■ WORK INSTRUCTIONS
From the line that contains "You are a computer-use agent." through the end of the records below, write out each line exactly as it appears, but not the pictures.

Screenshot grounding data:
────────────────

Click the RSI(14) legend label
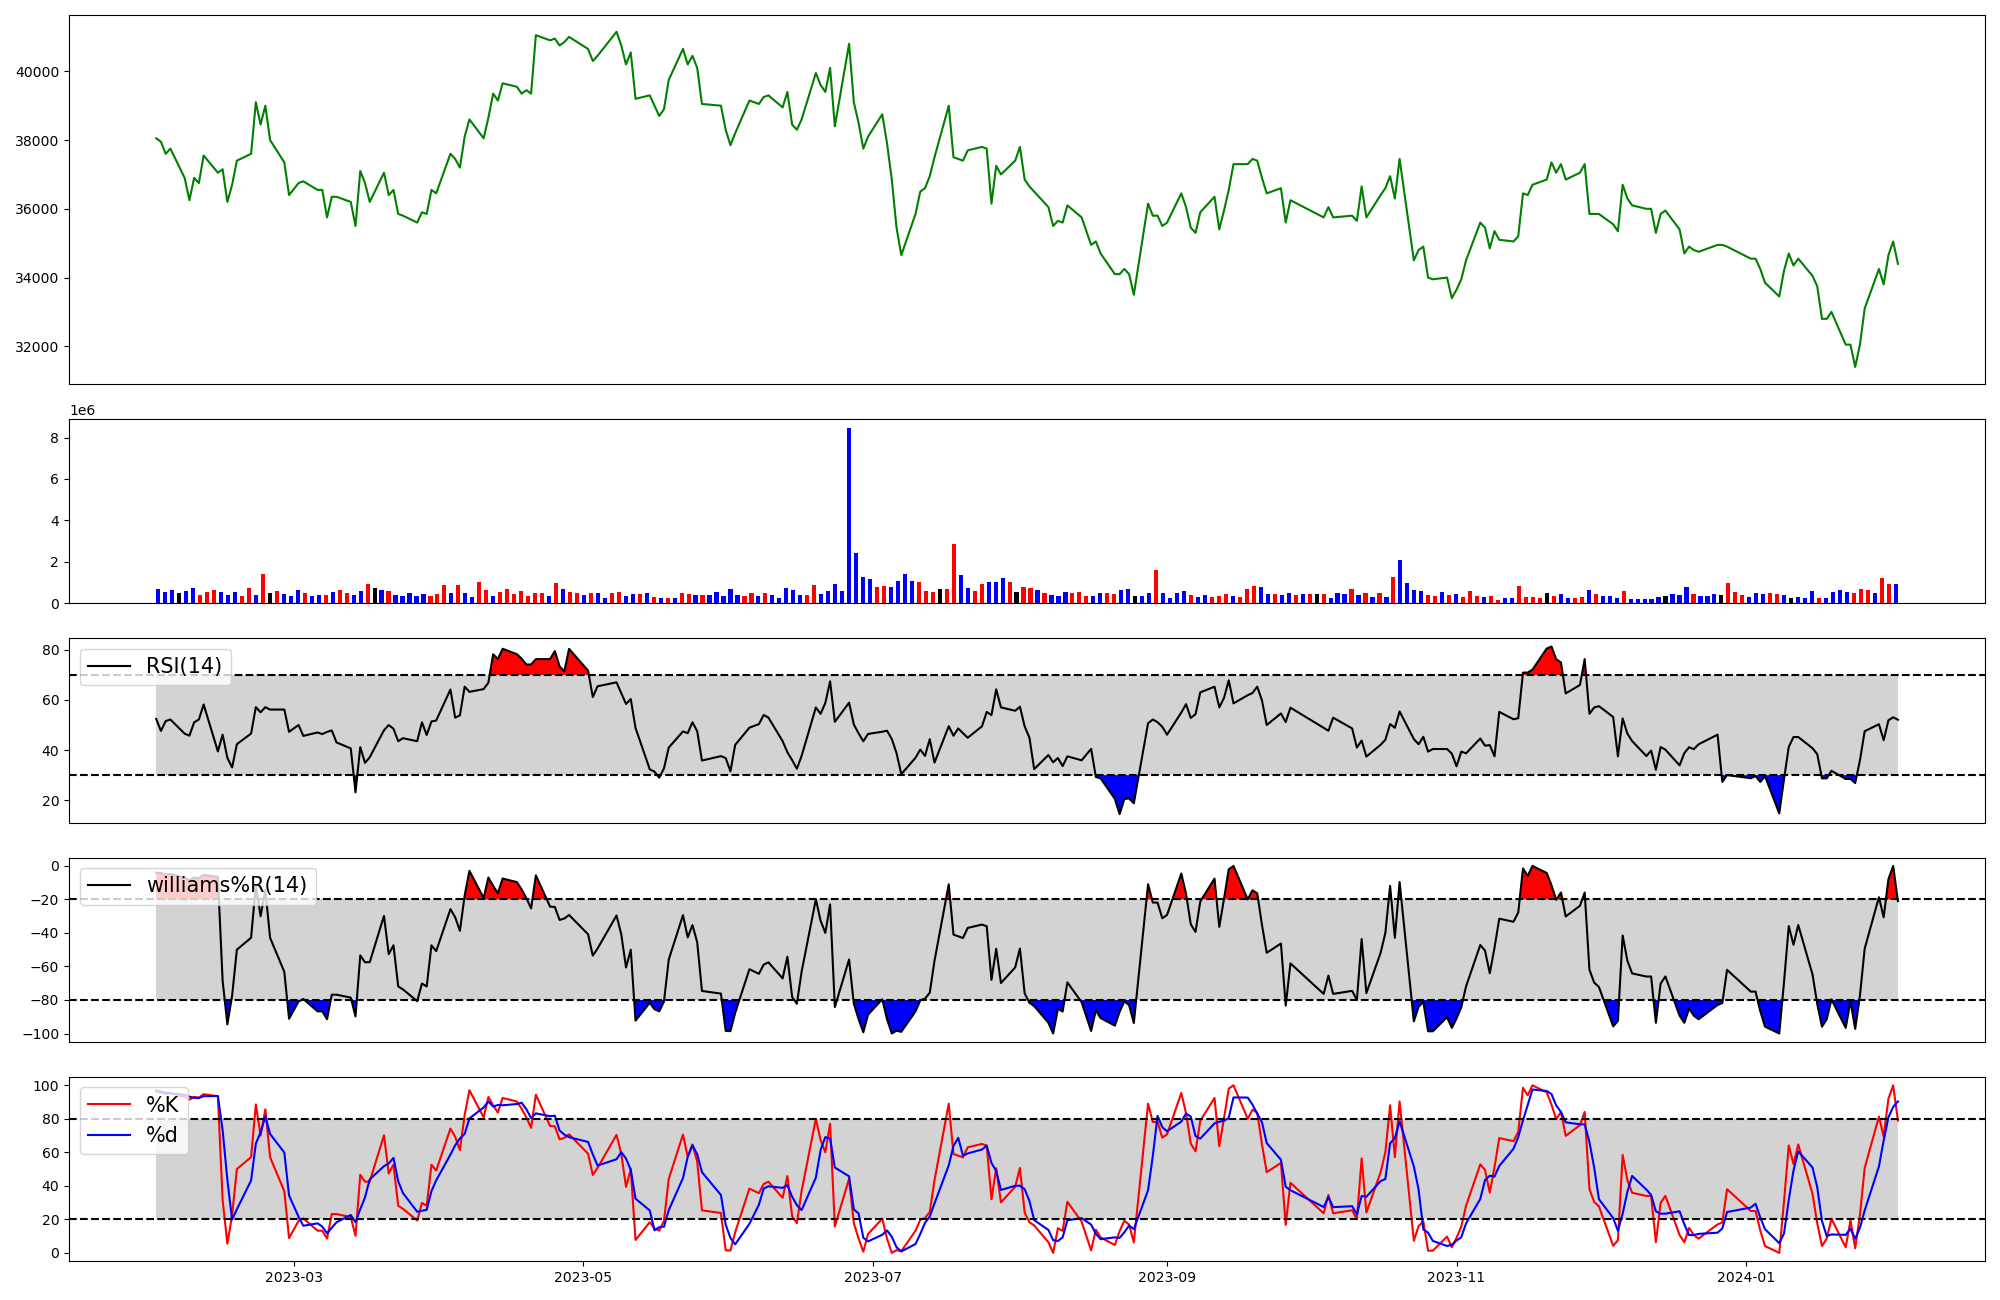 pos(184,666)
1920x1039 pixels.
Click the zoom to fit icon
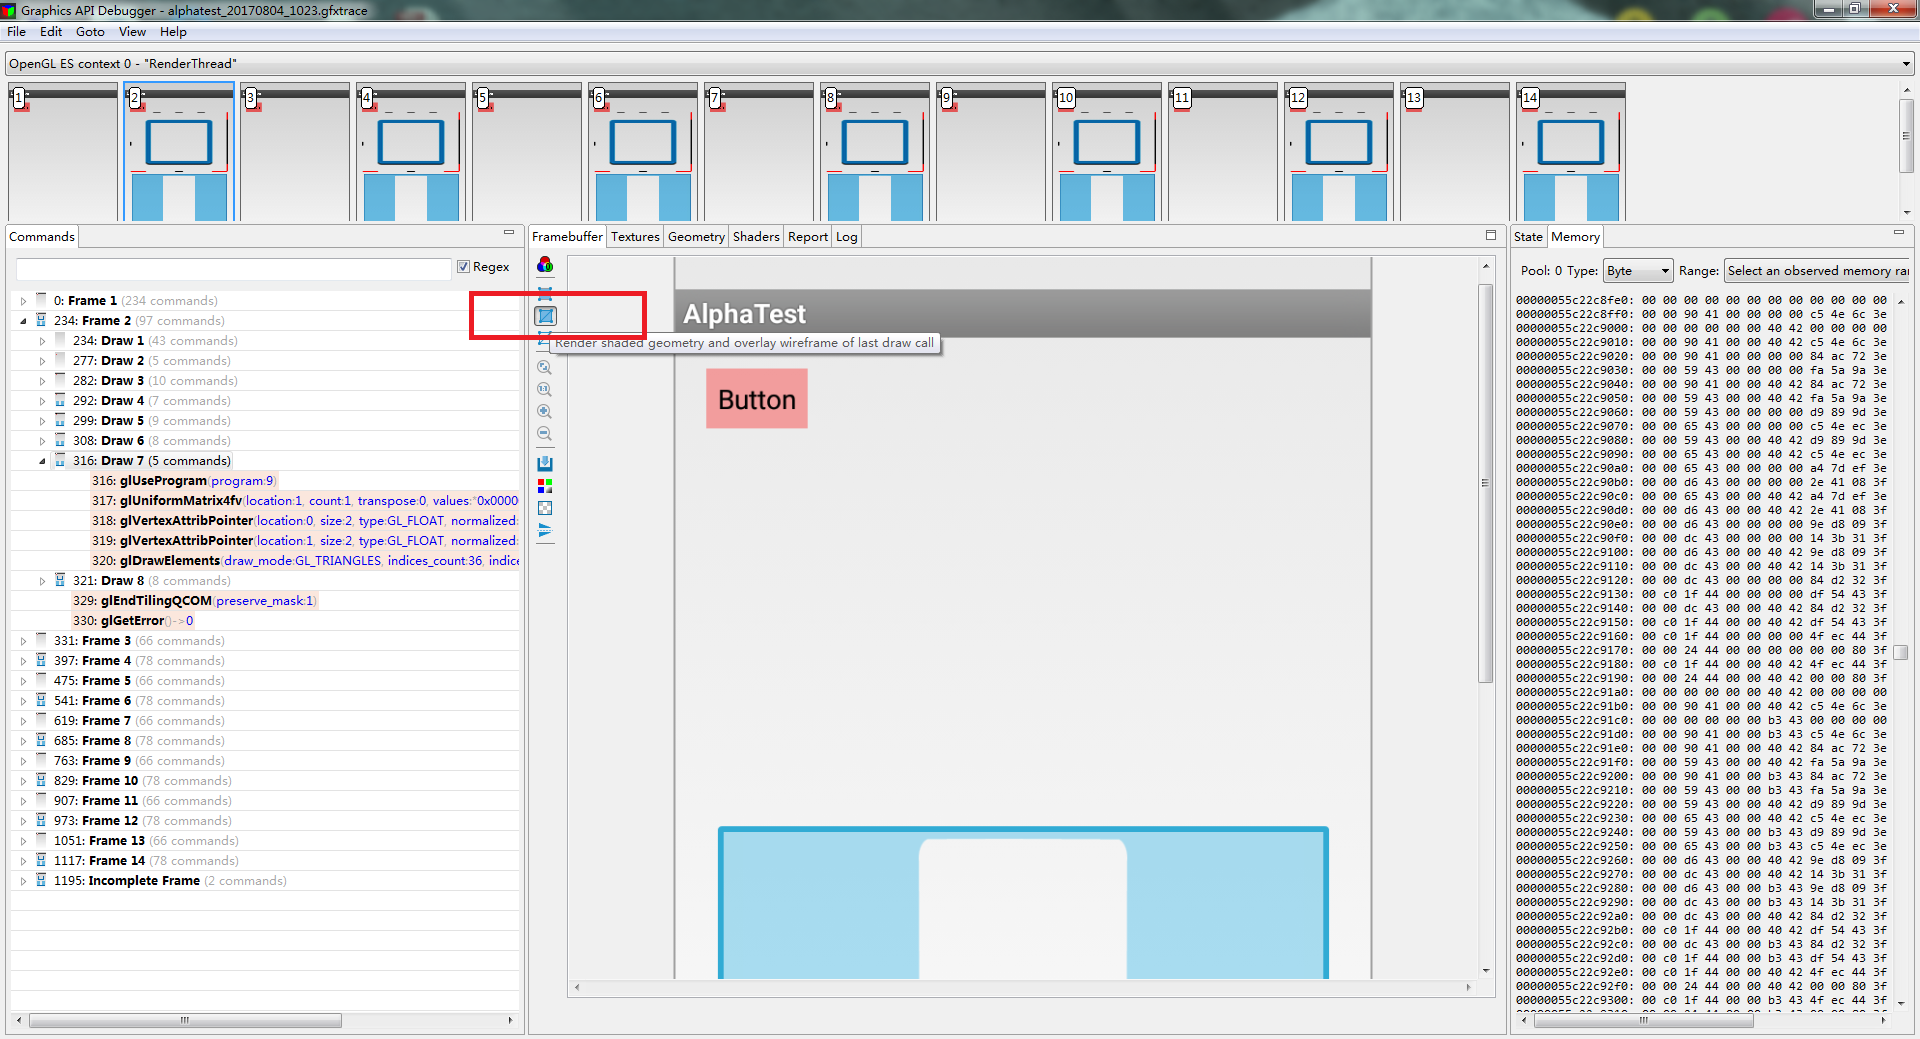545,367
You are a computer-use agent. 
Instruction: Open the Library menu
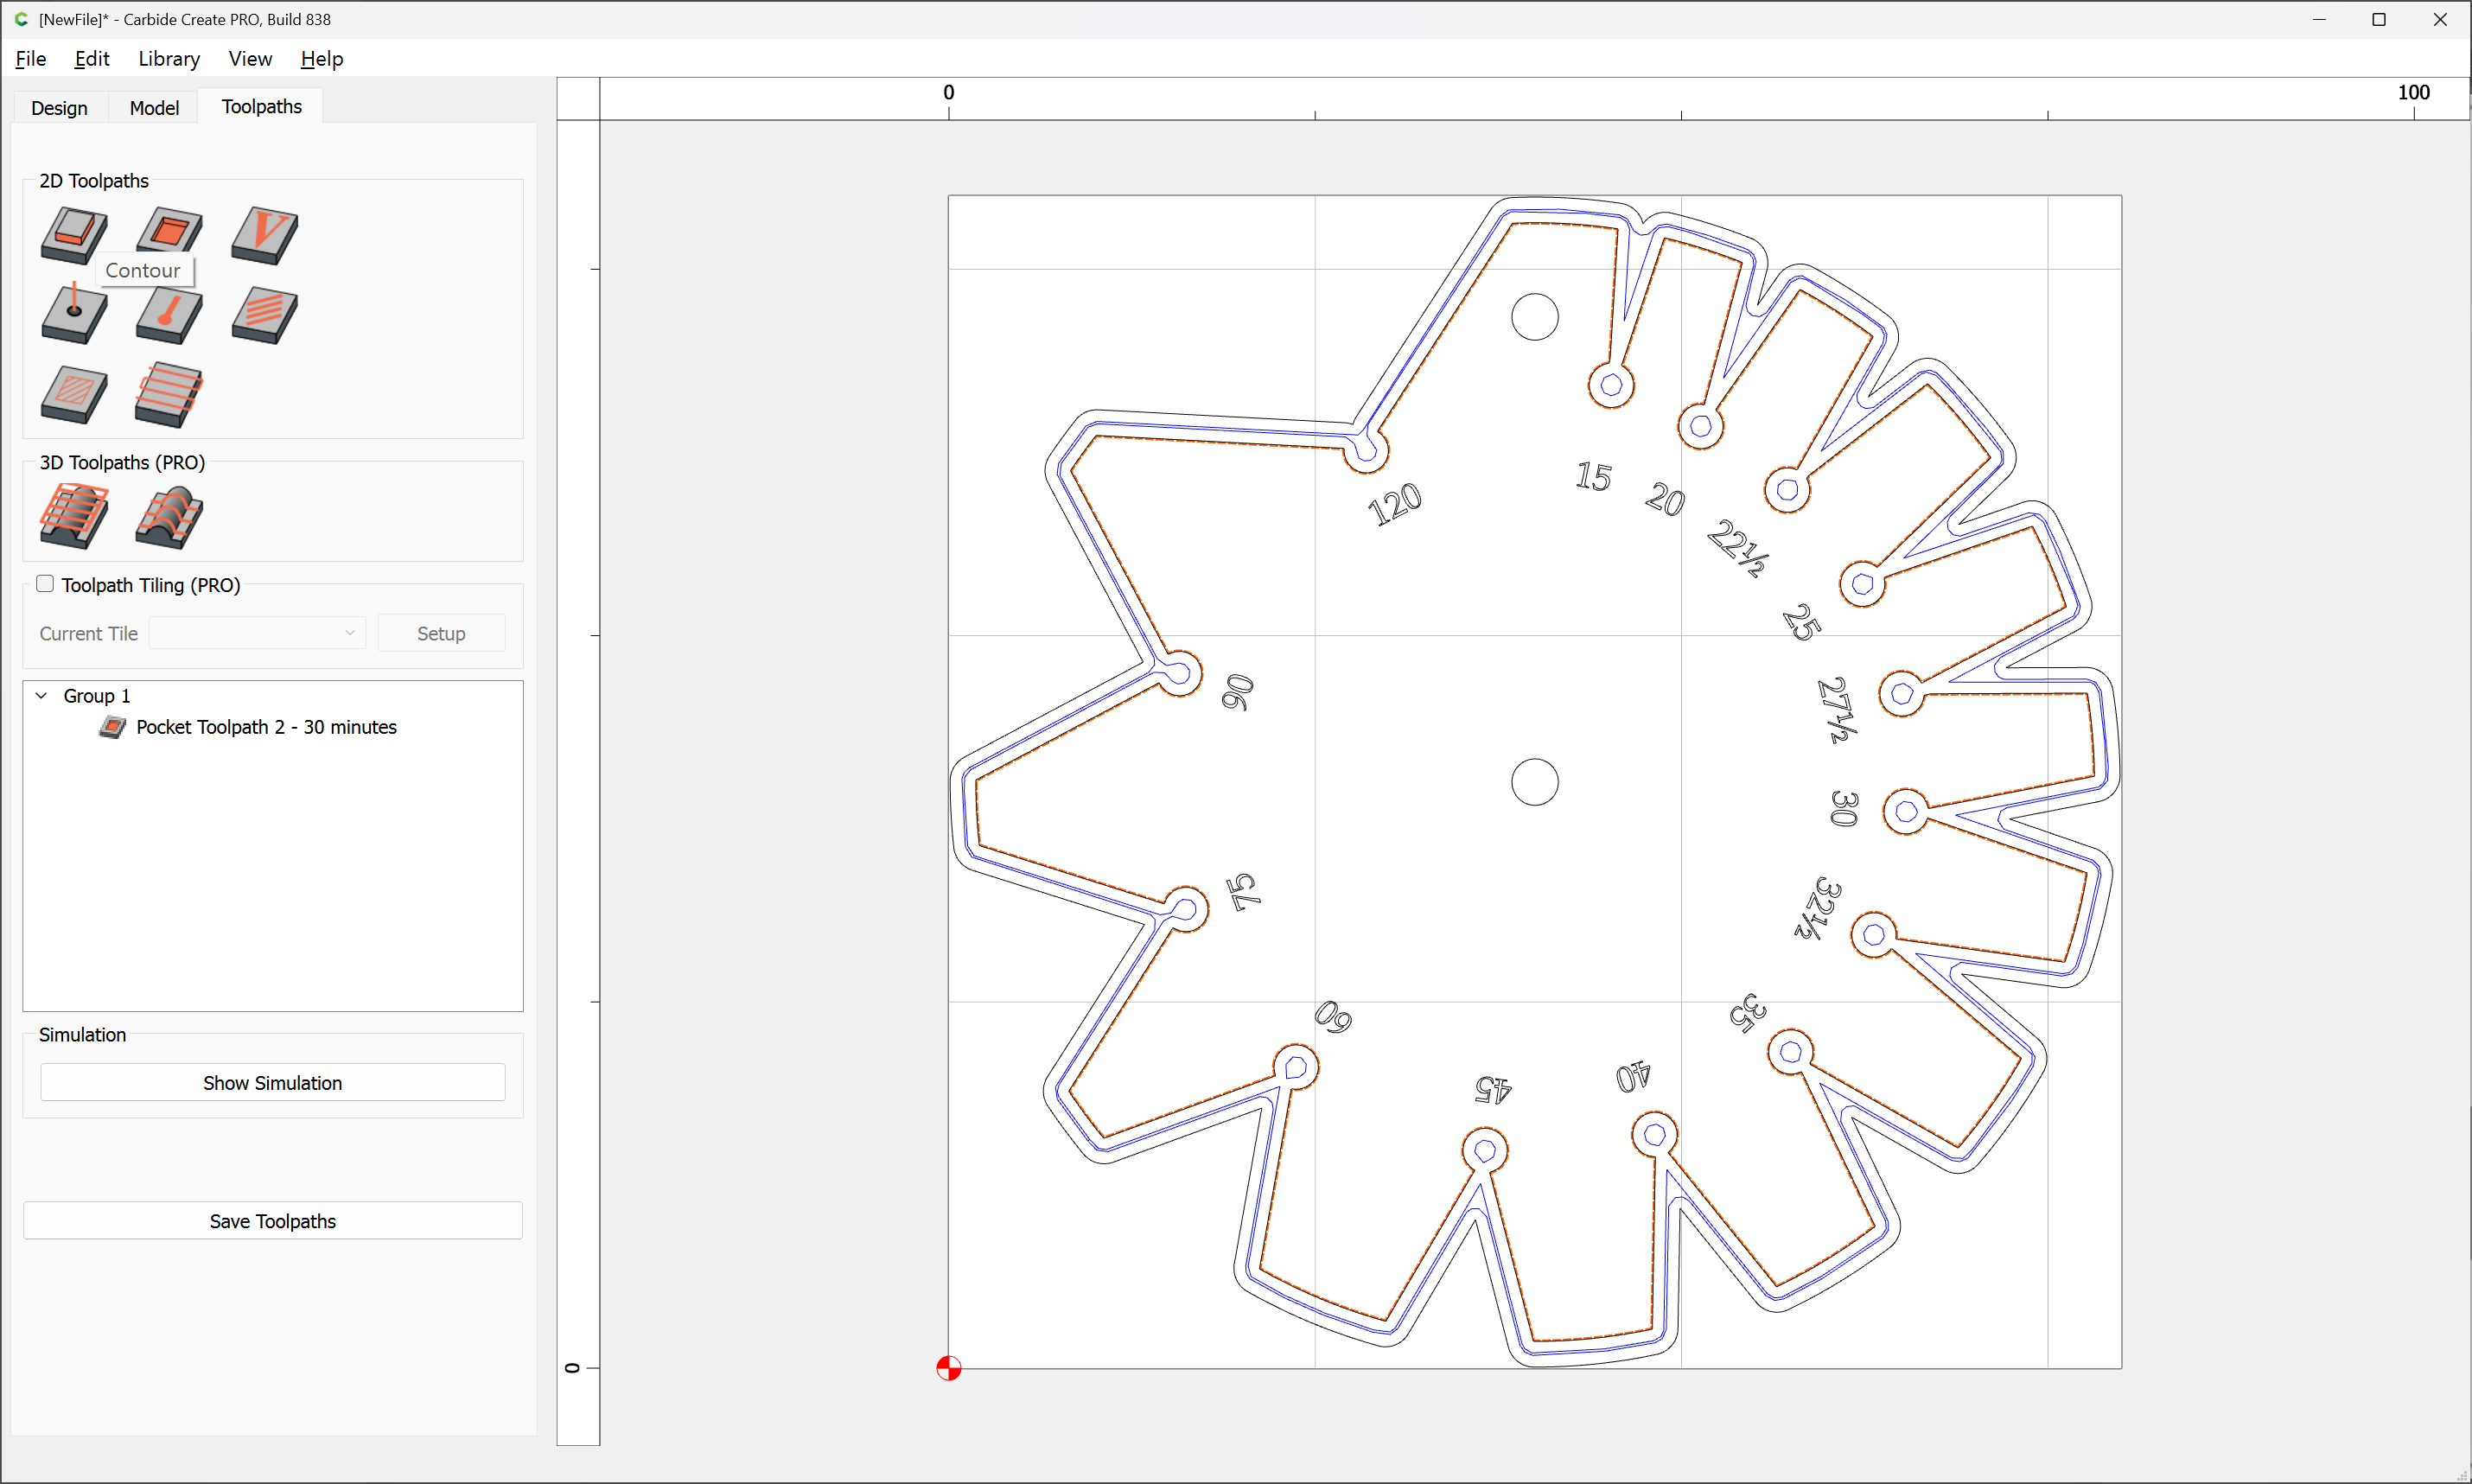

────────────────

■ RESULT OF THE EXERCISE
You are a computer-use agent. 
Instruction: Open the Library menu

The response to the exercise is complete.